With Knowledge Partnership, productivity gains average 75 percent with 10:1 annual returns.
Microsystems’ software analyzes documents to provide comprehensive quality control and automated solutions that address corruption issues and ensure compliance with your firm’s best practices.
DocXtools – The production, diagnostic and clean‐up tool: DocXtools assesses, cleans, and formats documents, aiding in the production of a high‐quality document. Many of DocXtools features are available as “one‐click fixes” and aid firms in:
• Faster Document Quality Control
• Automating the building and re‐build of Cross‐References
• Document Clean‐up Functionality
• Improved Document Styling
• Enhanced and Automated SEC Clean‐up Functionality
DocXamine – The analysis and quality control tool: DocXamine delivers an automated analysis of Word and PDF documents. The analysis detects common problems, summarizes results and provides recommendations for solution through the use of DocXtools.
Pre‐Hire Skills Assessment – The Pre‐Hire Skills Assessment module enables the automated evaluation of the advanced Word skills of potential new hires. It is targeted at an individual test taker, lists what he/she did right and wrong and provides a total score. It enables firms to make hiring decisions based upon concrete information and it fosters the creation of targeted training plans for the potential new hire.

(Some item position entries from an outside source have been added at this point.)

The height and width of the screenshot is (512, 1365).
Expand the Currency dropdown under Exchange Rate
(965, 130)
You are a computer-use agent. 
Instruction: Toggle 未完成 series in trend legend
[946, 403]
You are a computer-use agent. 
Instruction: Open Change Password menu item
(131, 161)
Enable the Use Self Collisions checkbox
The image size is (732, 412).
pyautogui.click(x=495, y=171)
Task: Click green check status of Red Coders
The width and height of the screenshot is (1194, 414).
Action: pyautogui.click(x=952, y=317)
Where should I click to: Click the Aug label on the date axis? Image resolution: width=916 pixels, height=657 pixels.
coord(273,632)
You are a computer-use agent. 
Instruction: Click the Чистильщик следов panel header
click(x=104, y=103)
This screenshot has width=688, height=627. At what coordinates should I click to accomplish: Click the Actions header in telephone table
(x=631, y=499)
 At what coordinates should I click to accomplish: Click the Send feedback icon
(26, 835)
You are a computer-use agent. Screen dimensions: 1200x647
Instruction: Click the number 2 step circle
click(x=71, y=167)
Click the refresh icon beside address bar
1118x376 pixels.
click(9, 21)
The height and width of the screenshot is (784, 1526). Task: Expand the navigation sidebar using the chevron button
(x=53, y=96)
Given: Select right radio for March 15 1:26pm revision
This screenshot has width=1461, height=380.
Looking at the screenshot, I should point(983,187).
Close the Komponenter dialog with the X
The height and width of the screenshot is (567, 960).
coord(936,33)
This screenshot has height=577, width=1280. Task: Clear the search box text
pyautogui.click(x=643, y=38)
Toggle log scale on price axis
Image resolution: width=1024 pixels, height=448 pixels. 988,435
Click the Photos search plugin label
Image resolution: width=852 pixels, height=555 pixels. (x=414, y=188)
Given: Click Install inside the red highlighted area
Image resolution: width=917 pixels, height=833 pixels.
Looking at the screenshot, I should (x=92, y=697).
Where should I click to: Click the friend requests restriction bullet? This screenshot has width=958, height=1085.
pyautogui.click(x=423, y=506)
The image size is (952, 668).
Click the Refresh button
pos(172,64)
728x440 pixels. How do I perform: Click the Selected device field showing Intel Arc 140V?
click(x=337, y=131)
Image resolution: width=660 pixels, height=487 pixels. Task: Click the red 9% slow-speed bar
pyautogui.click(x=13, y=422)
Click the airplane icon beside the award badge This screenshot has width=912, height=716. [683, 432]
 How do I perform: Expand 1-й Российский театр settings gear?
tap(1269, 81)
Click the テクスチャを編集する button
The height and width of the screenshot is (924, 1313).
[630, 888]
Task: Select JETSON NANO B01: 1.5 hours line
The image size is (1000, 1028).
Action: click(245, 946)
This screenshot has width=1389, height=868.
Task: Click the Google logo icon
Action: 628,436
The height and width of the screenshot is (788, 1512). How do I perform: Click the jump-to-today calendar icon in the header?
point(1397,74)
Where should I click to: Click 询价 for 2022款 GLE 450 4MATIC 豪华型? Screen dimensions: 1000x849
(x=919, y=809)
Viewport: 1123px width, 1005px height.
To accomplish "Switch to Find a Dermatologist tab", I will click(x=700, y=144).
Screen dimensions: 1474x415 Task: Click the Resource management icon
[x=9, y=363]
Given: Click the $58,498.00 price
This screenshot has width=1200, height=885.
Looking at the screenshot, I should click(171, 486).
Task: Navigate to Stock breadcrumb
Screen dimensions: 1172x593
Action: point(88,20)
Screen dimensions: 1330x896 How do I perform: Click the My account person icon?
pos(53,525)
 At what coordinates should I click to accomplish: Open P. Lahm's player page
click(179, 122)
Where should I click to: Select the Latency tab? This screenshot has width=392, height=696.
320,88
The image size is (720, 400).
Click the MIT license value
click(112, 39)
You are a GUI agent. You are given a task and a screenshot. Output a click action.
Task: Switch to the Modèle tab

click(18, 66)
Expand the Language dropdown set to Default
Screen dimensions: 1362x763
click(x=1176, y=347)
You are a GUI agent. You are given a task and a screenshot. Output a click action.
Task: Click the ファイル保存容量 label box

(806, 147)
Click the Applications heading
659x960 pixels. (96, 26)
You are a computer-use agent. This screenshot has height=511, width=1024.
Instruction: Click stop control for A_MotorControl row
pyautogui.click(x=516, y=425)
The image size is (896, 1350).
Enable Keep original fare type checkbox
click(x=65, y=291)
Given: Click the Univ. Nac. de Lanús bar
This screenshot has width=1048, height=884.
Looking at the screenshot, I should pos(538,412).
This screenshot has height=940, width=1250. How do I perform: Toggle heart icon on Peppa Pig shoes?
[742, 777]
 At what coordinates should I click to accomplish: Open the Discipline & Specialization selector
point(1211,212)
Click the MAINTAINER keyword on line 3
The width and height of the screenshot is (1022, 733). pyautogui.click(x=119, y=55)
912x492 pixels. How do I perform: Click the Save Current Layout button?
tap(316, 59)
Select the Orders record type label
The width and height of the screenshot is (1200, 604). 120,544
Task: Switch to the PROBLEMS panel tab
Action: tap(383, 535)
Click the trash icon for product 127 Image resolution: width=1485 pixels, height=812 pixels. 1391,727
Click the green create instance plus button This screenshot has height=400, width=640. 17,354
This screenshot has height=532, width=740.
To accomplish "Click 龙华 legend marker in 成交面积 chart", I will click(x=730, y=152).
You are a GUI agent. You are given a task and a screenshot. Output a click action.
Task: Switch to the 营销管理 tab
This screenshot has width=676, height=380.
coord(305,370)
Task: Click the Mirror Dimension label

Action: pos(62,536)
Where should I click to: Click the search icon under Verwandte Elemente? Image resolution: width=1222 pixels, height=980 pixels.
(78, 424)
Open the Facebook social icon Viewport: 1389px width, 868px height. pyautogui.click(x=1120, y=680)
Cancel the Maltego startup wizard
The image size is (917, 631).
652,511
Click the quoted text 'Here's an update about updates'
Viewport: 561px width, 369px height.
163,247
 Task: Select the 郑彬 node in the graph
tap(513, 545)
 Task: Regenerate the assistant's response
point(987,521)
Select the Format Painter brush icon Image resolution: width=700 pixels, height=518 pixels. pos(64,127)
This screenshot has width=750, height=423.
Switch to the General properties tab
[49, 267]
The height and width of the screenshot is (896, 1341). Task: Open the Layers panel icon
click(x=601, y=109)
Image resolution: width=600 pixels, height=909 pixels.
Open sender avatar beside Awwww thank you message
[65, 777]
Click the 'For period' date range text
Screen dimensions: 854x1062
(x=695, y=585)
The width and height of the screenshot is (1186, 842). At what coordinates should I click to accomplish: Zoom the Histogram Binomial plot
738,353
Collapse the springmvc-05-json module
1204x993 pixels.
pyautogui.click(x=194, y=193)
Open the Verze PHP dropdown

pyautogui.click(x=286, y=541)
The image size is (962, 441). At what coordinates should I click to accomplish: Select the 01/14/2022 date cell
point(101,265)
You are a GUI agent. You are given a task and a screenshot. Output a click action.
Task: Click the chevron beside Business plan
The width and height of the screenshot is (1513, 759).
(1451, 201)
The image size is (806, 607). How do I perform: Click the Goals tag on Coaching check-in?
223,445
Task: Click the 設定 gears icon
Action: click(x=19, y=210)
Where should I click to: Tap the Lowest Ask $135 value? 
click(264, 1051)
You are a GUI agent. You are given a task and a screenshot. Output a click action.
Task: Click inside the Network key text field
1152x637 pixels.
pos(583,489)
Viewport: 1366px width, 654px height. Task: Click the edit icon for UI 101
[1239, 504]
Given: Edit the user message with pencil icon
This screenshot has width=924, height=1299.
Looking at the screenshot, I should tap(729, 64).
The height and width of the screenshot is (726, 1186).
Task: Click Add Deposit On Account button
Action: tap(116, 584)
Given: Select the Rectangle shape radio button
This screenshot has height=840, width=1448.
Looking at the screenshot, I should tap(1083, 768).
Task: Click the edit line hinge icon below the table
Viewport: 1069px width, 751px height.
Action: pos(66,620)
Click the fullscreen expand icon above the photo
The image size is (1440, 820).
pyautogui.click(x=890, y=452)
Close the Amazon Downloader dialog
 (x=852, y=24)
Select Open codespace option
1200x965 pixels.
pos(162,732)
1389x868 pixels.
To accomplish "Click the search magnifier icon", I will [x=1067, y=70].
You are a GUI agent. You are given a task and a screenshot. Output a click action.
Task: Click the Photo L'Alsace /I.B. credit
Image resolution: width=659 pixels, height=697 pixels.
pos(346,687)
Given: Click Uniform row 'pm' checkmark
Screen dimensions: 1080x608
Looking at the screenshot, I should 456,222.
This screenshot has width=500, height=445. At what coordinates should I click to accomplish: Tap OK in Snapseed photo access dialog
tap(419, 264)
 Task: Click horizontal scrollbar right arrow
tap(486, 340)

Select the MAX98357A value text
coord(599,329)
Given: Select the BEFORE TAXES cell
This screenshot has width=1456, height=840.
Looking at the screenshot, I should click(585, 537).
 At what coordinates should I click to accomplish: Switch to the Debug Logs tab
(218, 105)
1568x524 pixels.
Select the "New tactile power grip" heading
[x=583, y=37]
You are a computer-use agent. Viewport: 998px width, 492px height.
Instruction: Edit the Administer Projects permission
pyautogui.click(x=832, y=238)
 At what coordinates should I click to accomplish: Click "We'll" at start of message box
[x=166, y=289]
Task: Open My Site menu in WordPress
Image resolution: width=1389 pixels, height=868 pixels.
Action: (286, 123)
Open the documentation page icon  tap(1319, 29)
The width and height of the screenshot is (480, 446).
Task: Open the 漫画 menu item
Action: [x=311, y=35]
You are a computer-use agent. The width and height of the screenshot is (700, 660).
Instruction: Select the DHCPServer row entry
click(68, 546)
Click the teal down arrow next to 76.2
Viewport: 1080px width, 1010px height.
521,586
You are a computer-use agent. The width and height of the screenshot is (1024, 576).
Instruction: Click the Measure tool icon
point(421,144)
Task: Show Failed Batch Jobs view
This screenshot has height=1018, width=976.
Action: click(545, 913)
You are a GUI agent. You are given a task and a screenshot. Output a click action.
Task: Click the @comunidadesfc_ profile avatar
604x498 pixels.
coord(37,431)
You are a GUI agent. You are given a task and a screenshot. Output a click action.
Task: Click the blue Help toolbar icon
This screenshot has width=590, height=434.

Support – Solutions Center, Document Emergency Room
The Microsystems Solution Center consists of a team of document experts trained to support the implementation of Microsystems software and the diagnosis and repair of documents. The Solutions Center also manages the “Document Emergency Room,” which fixes problem documents when fast repair is critical. In most cases, a problem document is turned around in 2 hours or less.
Training & Education
Onsite Training: Microsystems provides client training courses, which are role‐based, to build specific skill sets for the effective use of Microsoft Word and Microsystems software. Training is offered at client sites or at the Microsystems’ training facility, which is located in suburban Chicago.
Virtual Training: Microsystems provides convenient training and educational webinars that feature topical information about Microsystems tools, industry‐specific document issues, Microsoft Word and more.
On‐Demand Training: Learn more about Microsystems tools and Microsoft Word from our extensive collection of on‐demand training resources, which include How‐to‐videos, Word resources and tips and tricks.
Client & Consulting Services
Microsystems’ Client Services team provides more than 100 years of combined experience in the areas of document creation, production and quality control. Consulting services can include precedent document clean‐up projects, skills assessment customizations, desktop upgrade planning and educational sessions for Microsystems products.